--- begin ---

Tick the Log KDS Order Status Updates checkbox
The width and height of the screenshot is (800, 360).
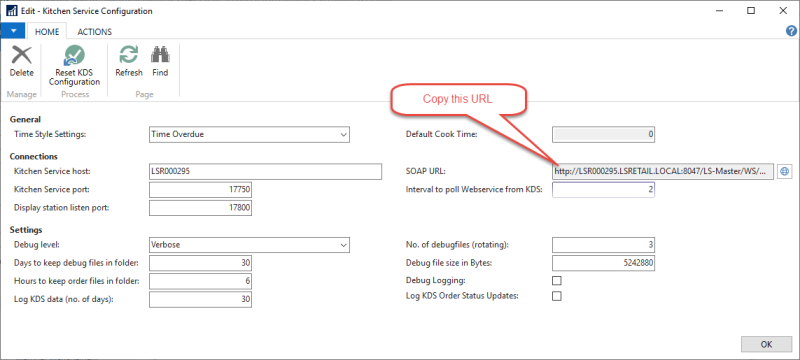click(557, 296)
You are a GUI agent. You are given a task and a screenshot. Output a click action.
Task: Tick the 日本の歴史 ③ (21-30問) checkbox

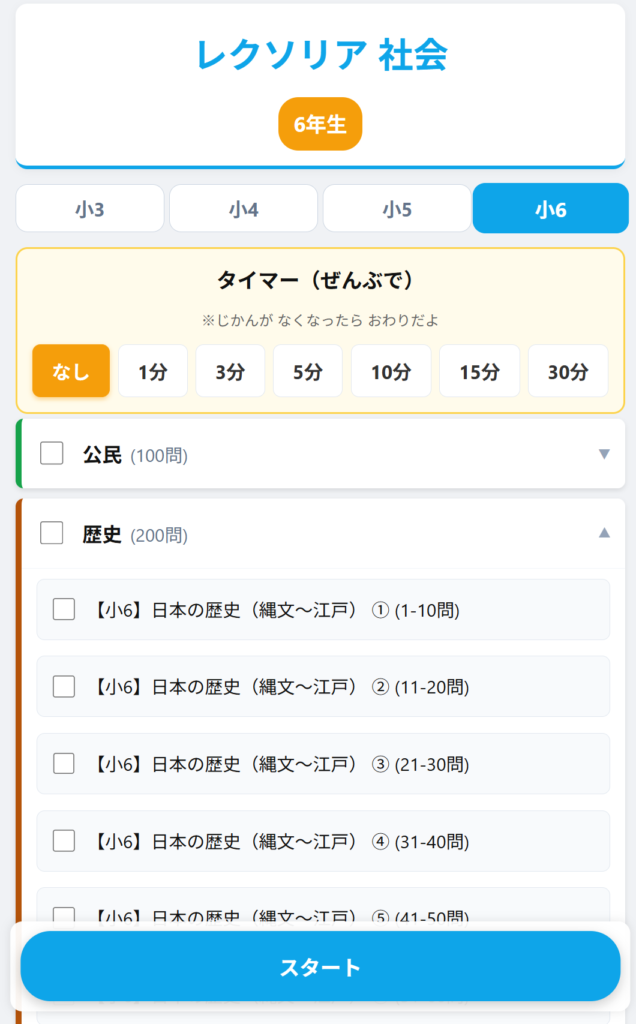pyautogui.click(x=64, y=763)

--- end ---

**PROBLEM:**
Scale the data above by reproducing every line, requests included, with each coordinate in the answers multiplied by 0.35 and rounded to the nearest whole number, halves rounded up. Leave the pictures out of your reply.

**COMPLETE OUTPUT:**
Tick the Log KDS Order Status Updates checkbox
The width and height of the screenshot is (800, 360).
click(195, 104)
You are a GUI agent. You are given a task and a screenshot. Output a click action.
Task: Tick the 日本の歴史 ③ (21-30問) checkbox

pyautogui.click(x=22, y=267)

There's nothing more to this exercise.